Second, Sean was granted first-offender status and was deemed qualified for Accelerated Rehabilitation, the one and only get-out-of-jail-free card to which one is entitled from the State of Connecticut. The two-year-jail term to which Sean otherwise would have been sentenced was suspended. He was given 100 hours of community service.
Third, Sean elected to do his community service at a Salvation Army soup kitchen in downtown Hartford. He could have chosen to sit on his ass in the West Hartford Public Library for 100 hours. He didn’t. He opted to see what reality is like if you’ve drawn fewer advantages from the deck of life than he did.
Fourth, Sean found the sense of himself that his friend, Vince, lacked. He recognized and was grateful for all of the people who’d stood by him and all of the institutions that were willing to believe in him and forgive him. He recognized and was grateful for all of the things in his life that the lives of so many others don’t and never will have. He may not have come to believe he deserved any of that faith and good fortune just then. But he did understand he had responsibility to continue to earn and uphold it.
The Closed Circle
Twenty years have passed. Sean turned 36 in October of 2019. He’s a good man; a good husband to his wife, Lauren, whose gentle, thoughtful nature he respects and admires; a good father to two children, Evan and Maia; a dedicated employee; and a born basketball coach. He has a keenly developed and hard-earned sense of right and wrong. And he’s less quick to question or judge me when I cry, especially when I cry for joy at the man he’s become.
When I was a boy of 14, my father was so ignorant I could hardly stand to have the old man around. But when I got to be 21, I was astonished at how much the old man had learned in seven years. (Mark Twain)

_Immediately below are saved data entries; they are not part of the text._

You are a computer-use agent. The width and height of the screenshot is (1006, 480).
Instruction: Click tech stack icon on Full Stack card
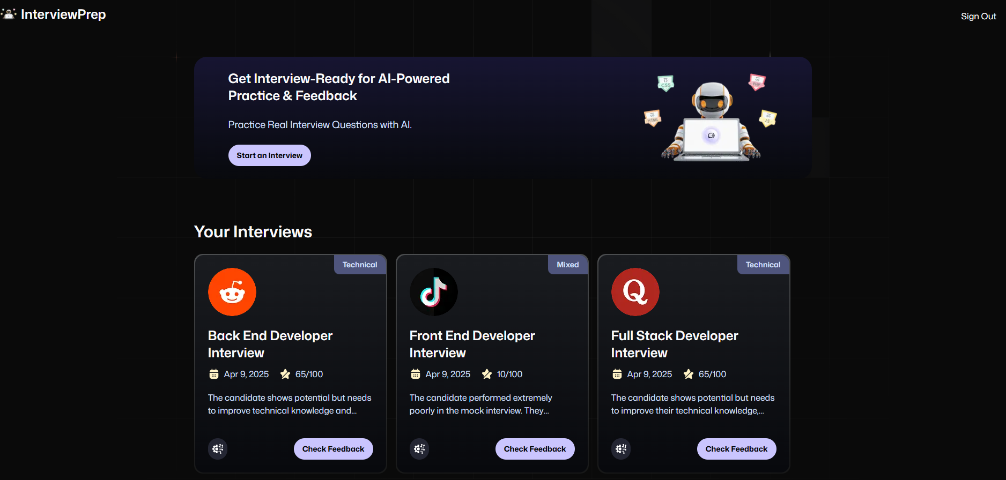621,449
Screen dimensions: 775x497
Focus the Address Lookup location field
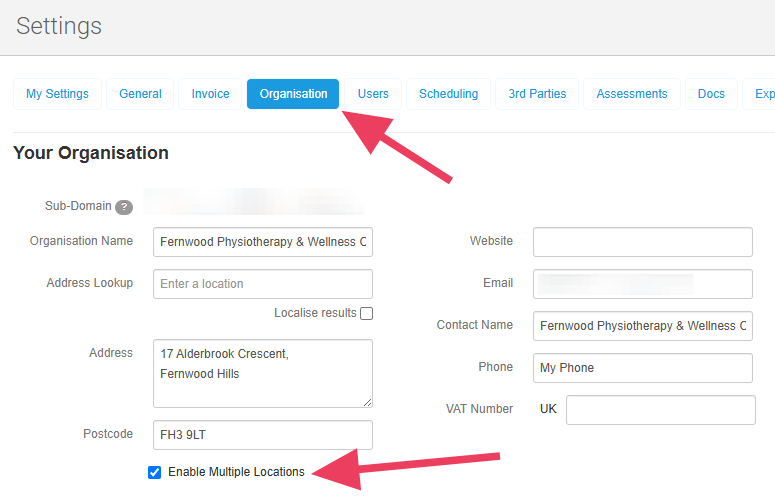tap(263, 284)
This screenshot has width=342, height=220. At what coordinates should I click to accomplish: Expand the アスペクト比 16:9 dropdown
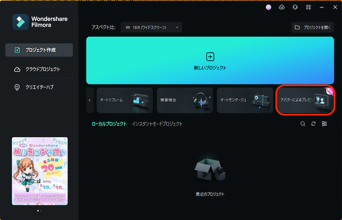(151, 27)

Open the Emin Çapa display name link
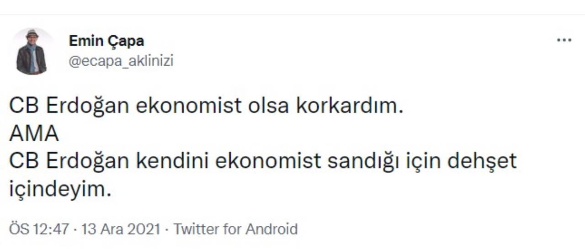coord(106,41)
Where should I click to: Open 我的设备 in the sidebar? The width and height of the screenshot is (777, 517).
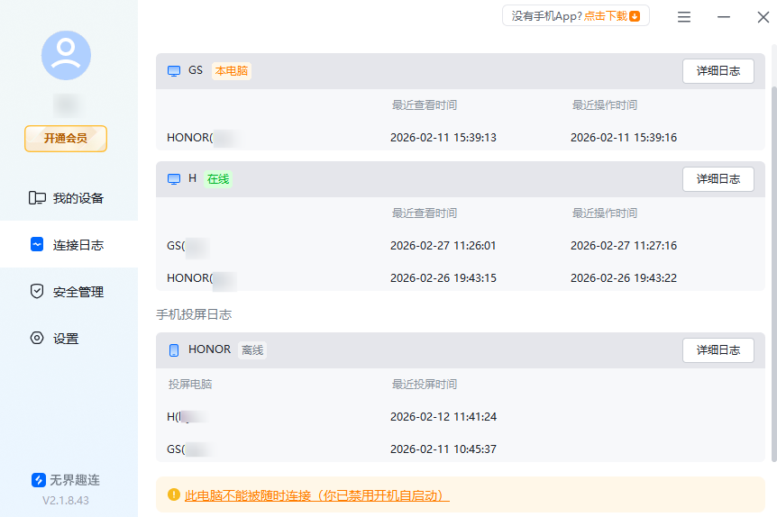(69, 198)
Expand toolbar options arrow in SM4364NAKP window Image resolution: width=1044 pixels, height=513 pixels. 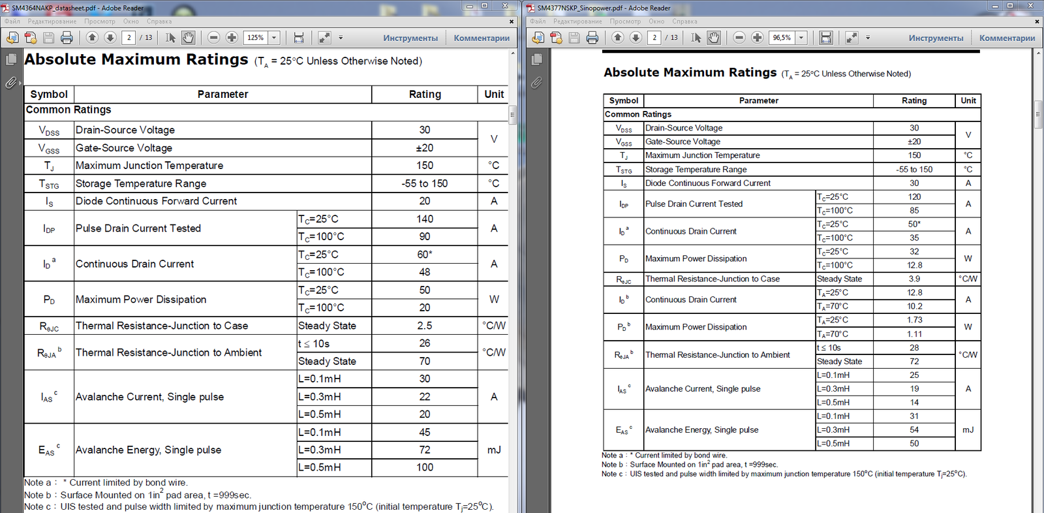coord(341,38)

Some years after the incident, I was sitting with Sean, in all likelihood watching a basketball game. I don’t know why that New Year’s Eve and its ensuing travails crossed my mind. But they did. I said, “Remember the incident with Senior’s car?”
“Of course, I do.”
“I don’t even know if there’s an answer to this question. But what the hell, if anything, were you thinking.”
Sean said, without a second’s hesitation, “I needed to know where the lines were.”
Sean didn’t then and doesn’t now know the first thing about Dr. Spock and his book. But he knew he needed to know his limitations. He needed to know where the lines are. God bless him for knowing.
We all need to know where the lines are.